Permission Modes

Every agent in Tide Commander operates in one of two permission modes. You choose the mode when spawning and can change it later without respawning.

Bypass mode (default)

Agents run with --dangerously-skip-permissions, which allows them to execute any tool — Bash, Edit, Write, Read, anything — without asking for approval. This is the default because it is the fastest way to work with trusted agents on your own machine.

Use Bypass when:

• You trust the agent’s scope of work.
• The agent is running in a sandboxed or disposable environment.
• You want uninterrupted autonomous execution of long tasks.

Caution

In Bypass mode agents can overwrite files, run shell commands, and make network requests without prompting. Use it in environments where you are comfortable with that level of autonomy.

Interactive mode

In Interactive mode, the agent uses a hook-based approval system. Read-only tools are auto-approved; potentially dangerous tools pause and ask you before proceeding.

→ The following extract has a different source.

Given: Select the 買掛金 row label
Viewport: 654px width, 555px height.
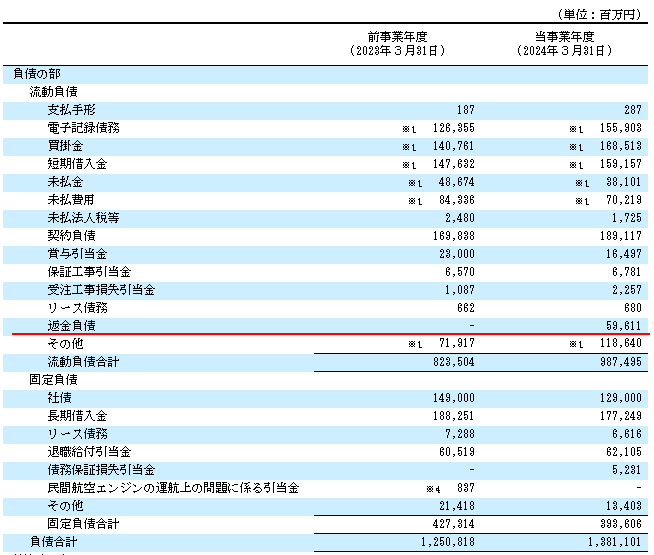Looking at the screenshot, I should pos(64,146).
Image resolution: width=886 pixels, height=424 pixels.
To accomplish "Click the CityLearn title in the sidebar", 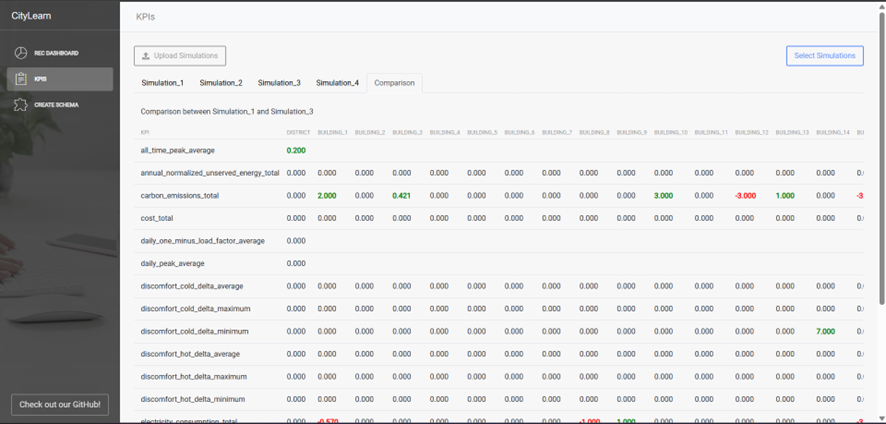I will 31,17.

Safe tools — auto-approved

These tools are always permitted without a prompt:

Tool	Purpose
Read, Glob, Grep	File reading and searching
Task, TaskOutput	Agent task management
WebFetch, WebSearch	Web content fetching
TodoWrite	Task list management
AskUserQuestion	User interaction
EnterPlanMode, ExitPlanMode, Skill	Planning tools

Dangerous tools — require approval

These tools pause and show a permission request in the agent inspector:

Tool	Why it is gated
Bash	Shell command execution — can run anything
Edit, Write	File modifications
NotebookEdit	Jupyter notebook edits

When a permission request appears, you can approve, deny, or approve and remember.

Remembered patterns

Checking Remember this on a permission request creates a persistent pattern so the same type of action is auto-approved in future:

• File operations — remembers the directory. Approving an edit to /project/src/file.ts auto-approves future edits to any file under /project/src/.
• Bash commands — remembers the command prefix. Approving npm test auto-approves any future npm command.

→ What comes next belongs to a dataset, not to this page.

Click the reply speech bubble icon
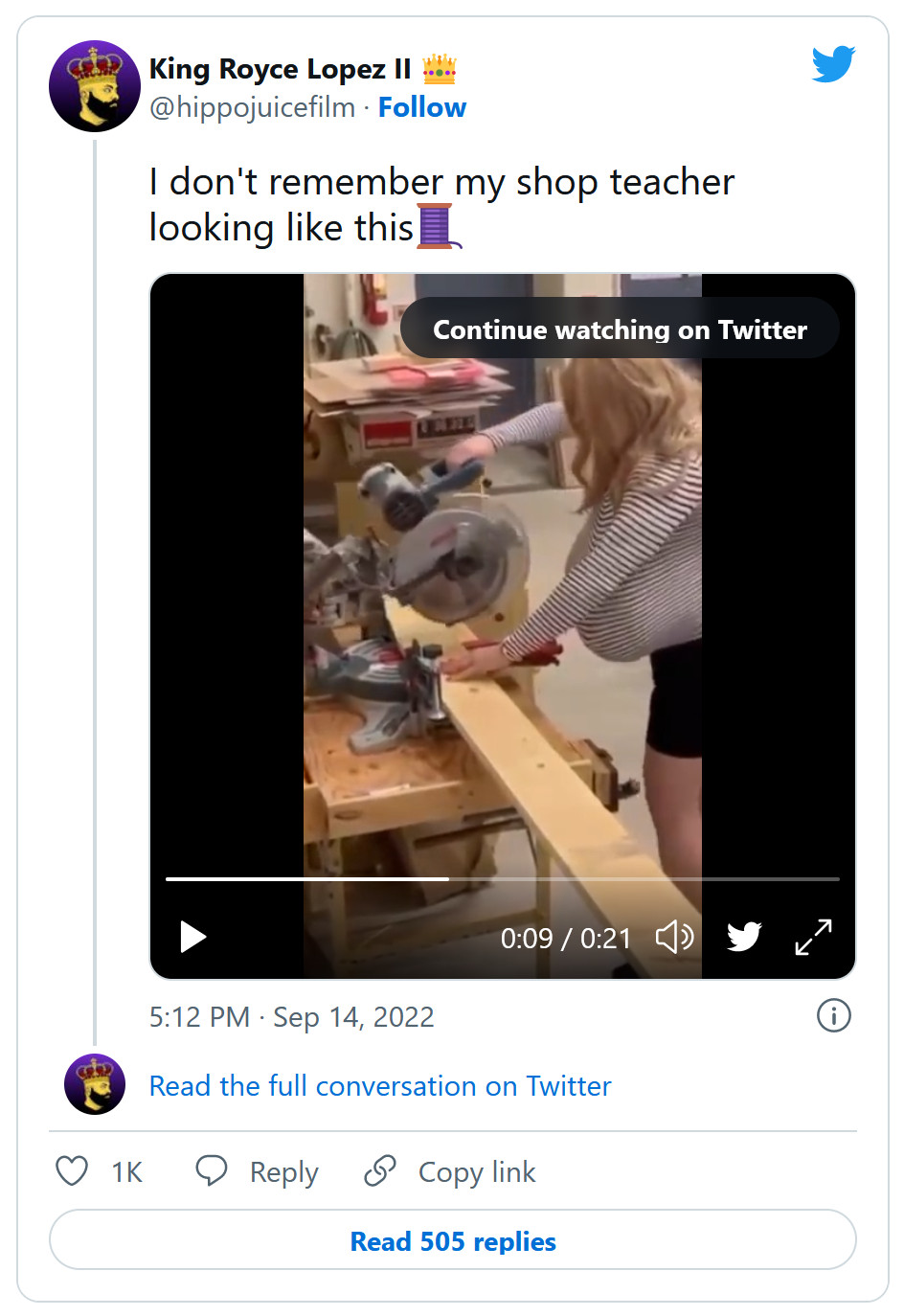Image resolution: width=904 pixels, height=1316 pixels. [212, 1170]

Remembered patterns are stored in:

~/.tide-commander/remembered-permissions.json

To clear all remembered patterns, delete that file or use the API:

curl -s -X DELETE http://localhost:5174/api/agents/permissions/remembered \
  -H "X-Auth-Token: TOKEN"

Changing permission mode

At spawn time

Select the mode in the Spawn Agent modal before clicking Spawn.

For a running agent

Open the agent’s Edit modal (pencil icon or right-click the agent), change the Permission Mode dropdown, and save.

Choosing the right mode

Solo development on your machine

Bypass — full speed, no interruptions. You are the safety net.

Shared or remote environments

Interactive — approve shell commands and file writes manually. Combine with HTTPS & Auth.

Long autonomous tasks

Bypass with a narrow working directory. Scope the agent’s cwd to limit blast radius.

Sensitive codebases

Interactive — let the agent explore freely but gate all writes. Use Remembered Patterns to build up an allowlist as you go.